Quellenauszug |
****************
Stories_M.A.S.S./Interview

Revolution für jedermann

Jeder braucht seine eigene Revolution, meint Justine Berry - und bezieht das auch auf ihre Band. Mit Bernadette Karner sprach sie über ersehnte Veränderungen im Musik-Busineß.    05.10.2004

EVOLVER: Wie weit liegen die Anfänge von M.A.S.S. zurück? Wie fand die Band zusammen?

 

Justine: M.A.S.S. begann so gegen Ende 2002. Ich war sehr ruhelos und hatte mich wie so mancher ein wenig in die Dance-Music-Szene verstrickt. Fallweise lieferte ich dazu die Gesangsparts, ohne daß jedoch etwas wirklich Bedeutendes dabei herausgeschaut hätte. Ich hatte einfach zuviel Spaß. Ich liebte es, auf improvisierte Clubbings zu gehen, hinter denen meistens Basement Jaxx standen, die ganz in der Nähe meiner damaligen Londoner Adresse wohnten. Dann beschloß ich, daß ich eine Band gründen und Musik machen wollte, die es mir ermöglichen würde, auf der Bühne etwas Energie loszuwerden. Zuerst lernte ich Jonny kennen, und wir begannen Songs zu schreiben. Ich wollte die bestmögliche Band für uns und hinterließ überall, wo wir hingingen, Post-its, mit denen ich nach Musikern suchte, denen das Live-Spielen am wichtigsten war. Wir entschieden uns schließlich für Stuart, einen Drummer aus Dublin, und Paul, einen Bassisten aus Bergen in Norwegen - definitiv die "M.A.S.S. International Conference Of Rhythm". Wir vier begannen dann einfach mit Songs zu arbeiten, schlossen unsere ersten Aufnahmen ab und fanden dabei schnell heraus, daß wir noch einen Gitarristen brauchten. Die richtige Person zu finden war schwer, denn wir wollten ja einen brillanten Musiker und nichts weniger. Dann erwähnte jemand Andy Miller von Dodgy, der gerade nicht viel zu tun hatte. Wir luden ihn zu einem Vorspielen ein, bei dem klar wurde, daß er genau der Richtige war. Seine Spielart unterscheidet sich völlig von der Jonnys - was ja sehr gut ist.

 

EVOLVER: Was bedeutet "M.A.S.S." eigentlich?
****************
Gespeicherte Daten |
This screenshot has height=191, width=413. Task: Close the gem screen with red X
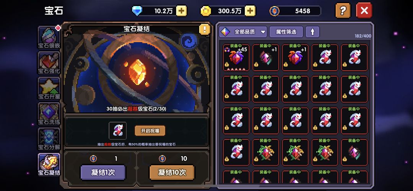(x=364, y=11)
****************
Aufgabe | Gib einen Abschnitt aus dem Interview mit Justine Berry unverändert aus. Setze bei den Worten „Revolution für jedermann“ ein und höre nach „die Band zusammen?“ auf.

Lösung |
Revolution für jedermann

Jeder braucht seine eigene Revolution, meint Justine Berry - und bezieht das auch auf ihre Band. Mit Bernadette Karner sprach sie über ersehnte Veränderungen im Musik-Busineß.    05.10.2004

EVOLVER: Wie weit liegen die Anfänge von M.A.S.S. zurück? Wie fand die Band zusammen?